Однако гораздо позже Уэйкфилд привел другое объяснение, сославшись на критерий, не указанный в статье. «Мы сообщили о тех восьми, чьи родители сразу связали прививку и ухудшение состояния их ребенка, и исключили тех, кто заявил об этой связи позже», – подчеркнул он в 148-страничном письменном показании.
Родители могли сообщить о своих подозрениях, например, потому что они прочитали о похожей проблеме в статье. Такой анамнез не засчитался бы. Это явно бы исказило текст статьи в The Lancet.
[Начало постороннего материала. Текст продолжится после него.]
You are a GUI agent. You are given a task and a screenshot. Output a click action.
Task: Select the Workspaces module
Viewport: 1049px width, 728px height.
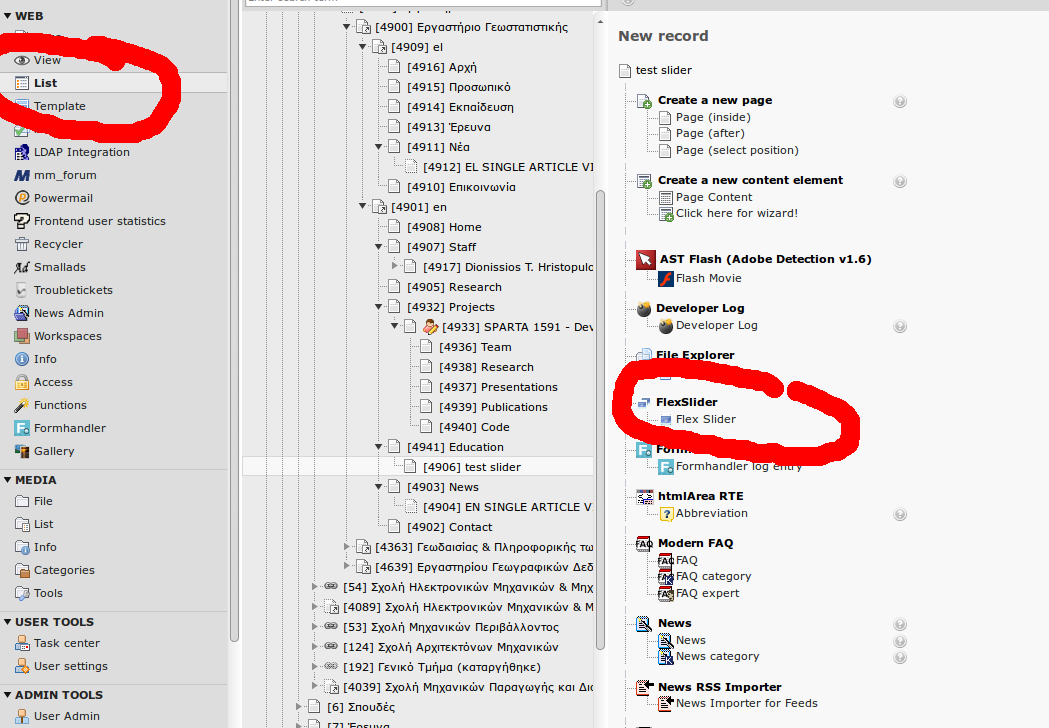click(67, 336)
Уэйкфилд придумал такую отговорку, когда снова подал на меня в суд, на этот раз в Техасе, но все также безуспешно. На первый взгляд может показаться, что критерий имеет какой-то смысл. Однако, в то время как максимальный «интервал от введения вакцины до первого поведенческого симптома» для восьми детей составлял 14 дней, для оставшихся он достигал трех месяцев. Их он не указал, ведь это бы привело к краху «временной связи». Но он, по крайней мере, признавал, что рассказы родителей могут быть ошибочными – такого я от него раньше никогда не слышал.
Медицинские документы детей показали, что если бы заявленную им временную связь оценили у всех двенадцати детей, родительские претензии тут же исчезли. Мисс номер Четыре, например, узнала о MMR и аутизме через три с половиной года после того, как ее сын получил прививку; женщина вдохновилась газетной вырезкой.
«[Он] не проявил никакой первоначальной реакции и не был болен в то время», – объяснила Мисс номер Четыре адвокатам в октябре 1998 года. Позже она прислала мне ксерокопию той самой вырезки.
И ее ребенок был не единственным из восьми детей, которые не соответствовали заявленному критерию. Домашний врач Ребенка номер Один написал Уокер-Смиту, описав вакцину MMR как «самую последнюю из подозреваемых», ведь трехлетний пациент был привит за 28 месяцев до возникновения симптомов. А после интервью с Мисс номер Шесть в октябре 1996 года австралийский профессор написал Уэйкфилду, что она лишь «относительно недавно связала изменение поведения» с уколом, сделанным мальчику тремя годами ранее.
– У этого ребенка, – рассказал Уокер-Смит на слушаниях Генерального медицинского совета, – мать не сразу связала вакцину MMR с происходящим, но позже убедилась, что прививка сыграла важную роль.